_Texte source_
▼

À l’ouest, dans le territoire de Walikale, les FDLR ont pu avancer, car les soldats des FARDC s’étaient redéployés ailleurs. Dans certaines villes, la passation de pouvoir entre les FARDC et les autres groupes armés s’est déroulée pacifiquement. À Pinga, par exemple, les FARDC ont été remplacées par l’Alliance des patriotes pour un Congo libre et souverain (APCLS), un groupe Maï-Maï établi en territoire Masisi qui affirme vouloir protéger l’ethnie Hunde contre les menaces prétendument posées par ceux de langue kinyarwanda. Le retour définitif des FARDC dans ces zones risque de provoquer de nouveaux conflits.

Quel rôle joue le Rwanda au sein du M23 ?

Aucun rôle du tout, selon le gouvernement de Kigali. Cependant, début juin, Human Rights Watch a publié un rapport affirmant que le Rwanda avait recruté, entraîné et armé des membres du M23. Plus tard en juin, un addendum du rapport publié par le Groupe d'experts des Nations Unies sur la RDC est allé encore plus loin en affirmant que le Rwanda avait directement contribué à la création du mouvement en transportant des soldats et des équipements à travers son territoire. Il est également écrit que l’armée nationale du Rwanda se serait infiltrée en RDC pour aider le M23 et aurait violé les embargos sur les armes et les restrictions de déplacements en soutenant des individus sanctionnés par les Nations Unies comme M. Ntaganda. L’addendum a indiqué que, parmi les combattants du M23, il y avait des soldats démobilisés et rapatriés des FDLR ainsi que des réfugiés congolais vivant au Rwanda.

Le document a indiqué que le ministre de la défense rwandais, James Kaberebe, a été « en contact permanent avec le M23 ». Les mêmes accusations sont portées contre le chef d’état-major de la défense, le lieutenant Charles Kayonga, et le conseiller militaire de Paul Kagame, le général Jacques Nziza.

Le document présentait également des preuves du soutien supposé du Rwanda à, au moins, six autres groupes dans la région. Il a rapporté que le Rwanda avait étendu ses activités dans l’est de la RDC ; en soutenant des groupes armés dans une tentative d’assassinat des dirigeants des FDLR, et en soutenant diverses mutineries armées, au Sud-Kivu comme au Nord-Kivu, suite aux élections de 2011.

▲

_Lignes fournies_
▼

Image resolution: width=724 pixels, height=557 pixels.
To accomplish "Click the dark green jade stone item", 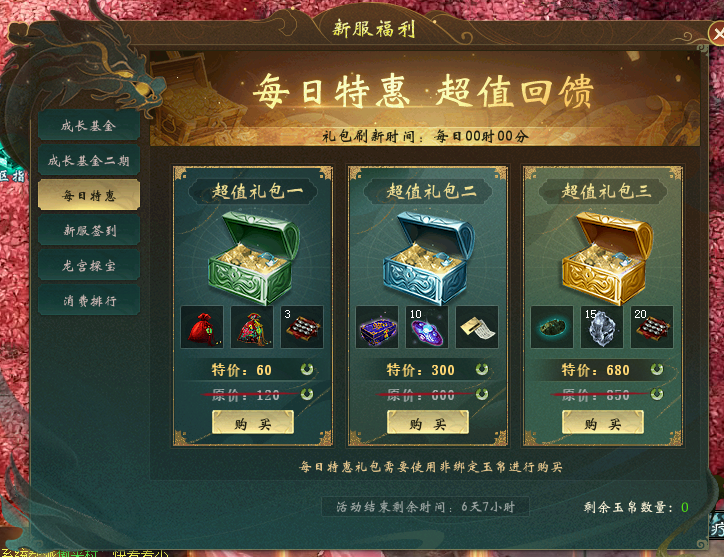I will pos(552,327).
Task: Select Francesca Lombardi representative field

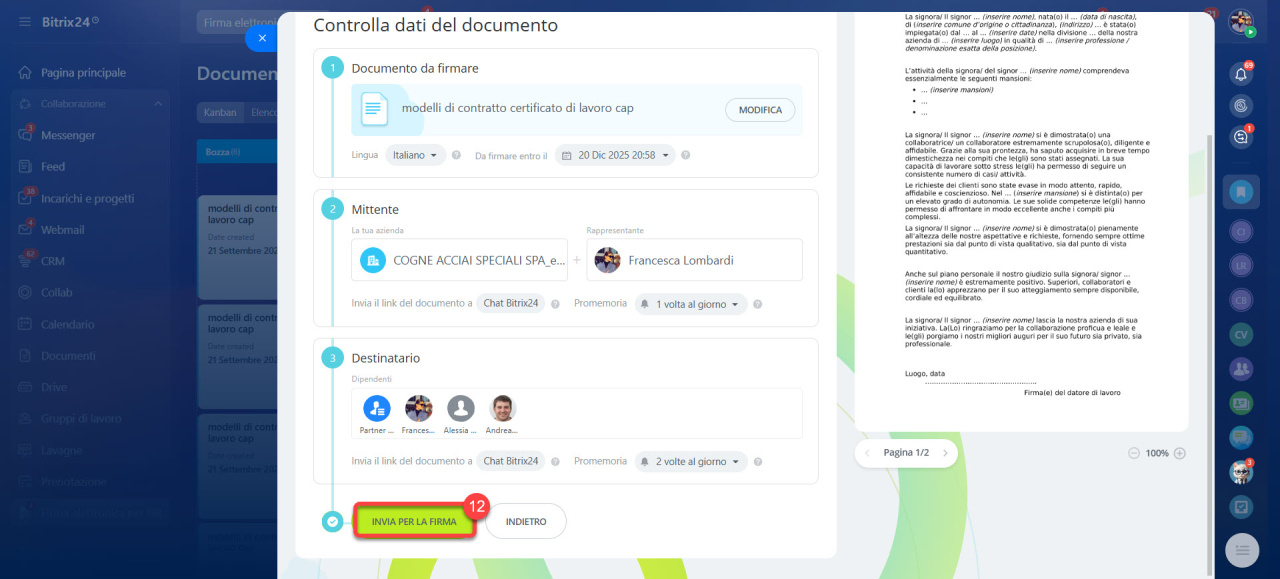Action: pos(694,260)
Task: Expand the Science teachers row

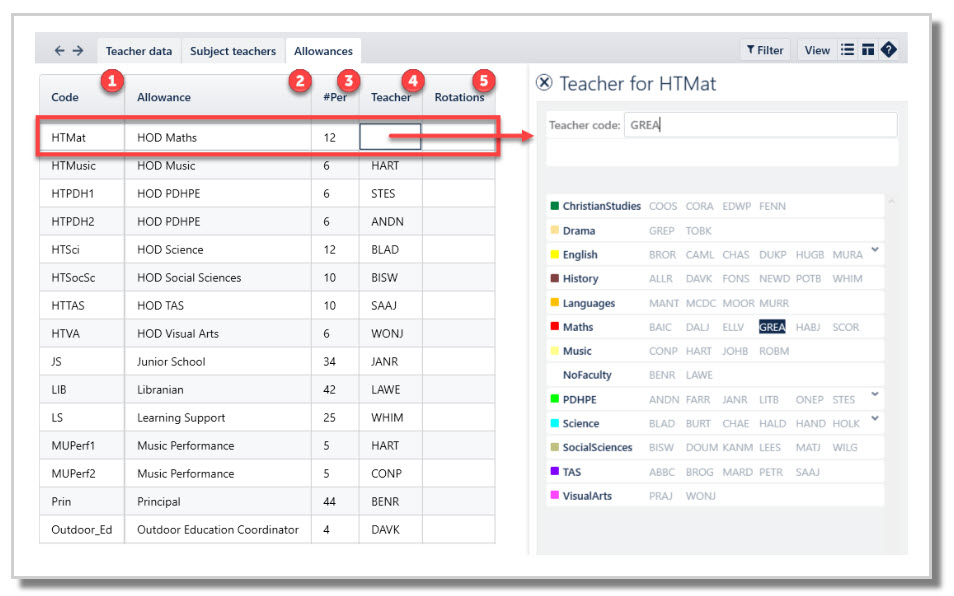Action: 875,418
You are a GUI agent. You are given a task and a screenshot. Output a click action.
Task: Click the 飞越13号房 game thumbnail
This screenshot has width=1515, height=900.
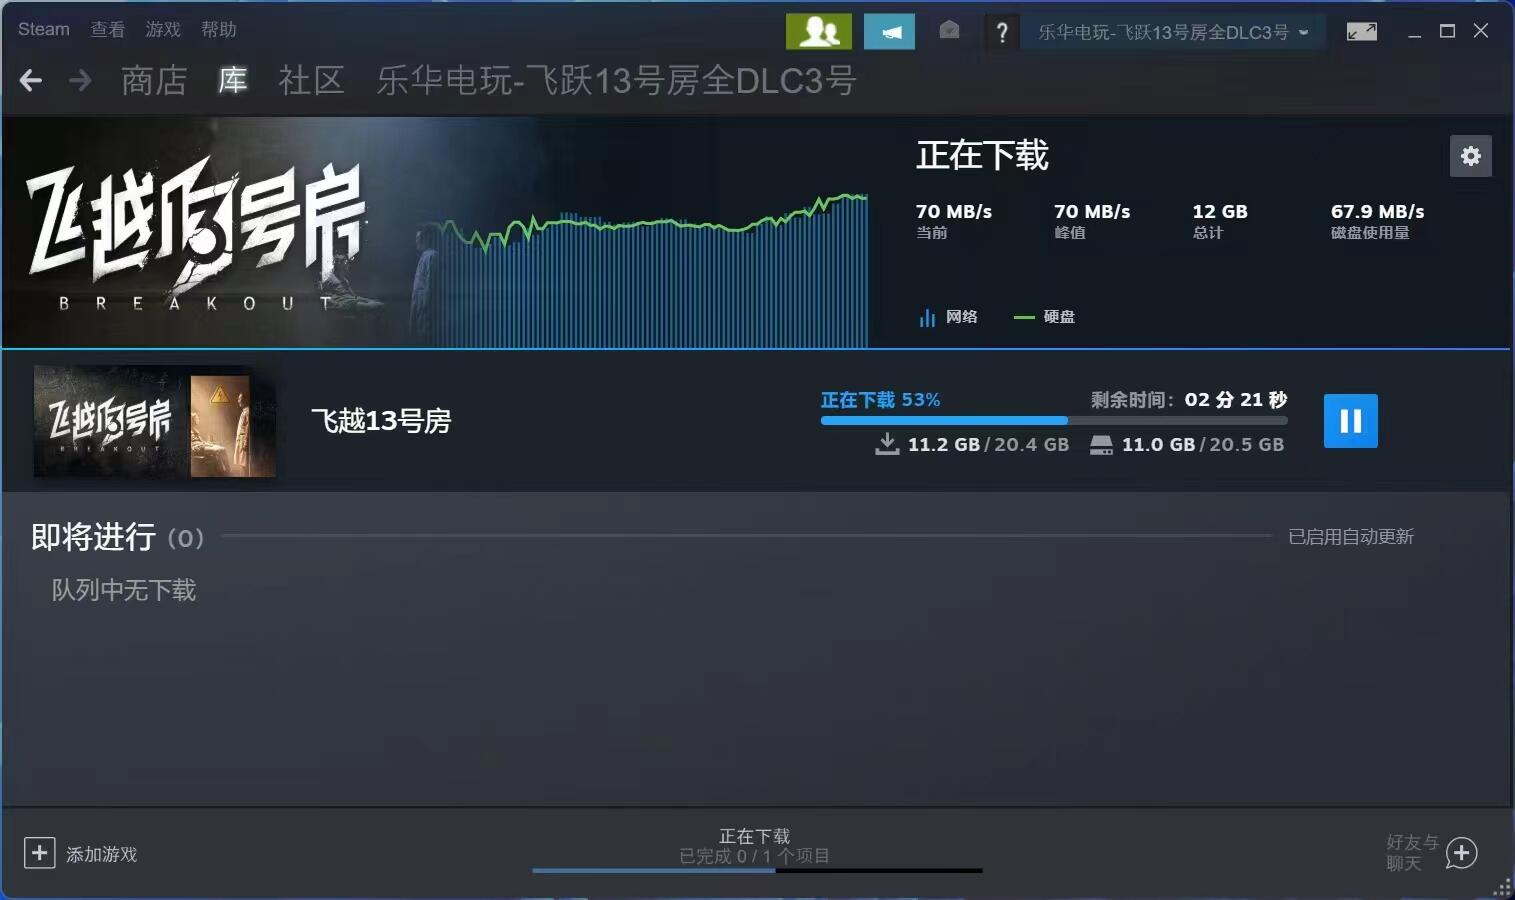point(154,421)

▲

_Consignes_
1 – Recopiez fidèlement le passage du texte source qui commence aux mots « Aucun rôle du » et se termine après « vivant au Rwanda. ».
2 – Répondez aux questions suivantes d'après le texte source :
(a) Par quel groupe les FARDC ont-elles été remplacées à Pinga ?
(b) Quelle organisation a publié, début juin, un rapport affirmant que le Rwanda avait recruté, entraîné et armé des membres du M23 ?
(c) Quel est le nom du ministre de la défense rwandais cité ?
3 – Veuillez relever toutes les personnes désignées par leur nom dans le texte source.

_Corrigés_
1 –
Aucun rôle du tout, selon le gouvernement de Kigali. Cependant, début juin, Human Rights Watch a publié un rapport affirmant que le Rwanda avait recruté, entraîné et armé des membres du M23. Plus tard en juin, un addendum du rapport publié par le Groupe d'experts des Nations Unies sur la RDC est allé encore plus loin en affirmant que le Rwanda avait directement contribué à la création du mouvement en transportant des soldats et des équipements à travers son territoire. Il est également écrit que l’armée nationale du Rwanda se serait infiltrée en RDC pour aider le M23 et aurait violé les embargos sur les armes et les restrictions de déplacements en soutenant des individus sanctionnés par les Nations Unies comme M. Ntaganda. L’addendum a indiqué que, parmi les combattants du M23, il y avait des soldats démobilisés et rapatriés des FDLR ainsi que des réfugiés congolais vivant au Rwanda.

2 –
(a) L'Alliance des patriotes pour un Congo libre et souverain (APCLS).
(b) Human Rights Watch.
(c) James Kaberebe.

3 – M. Ntaganda, James Kaberebe, Charles Kayonga, Paul Kagame, Jacques Nziza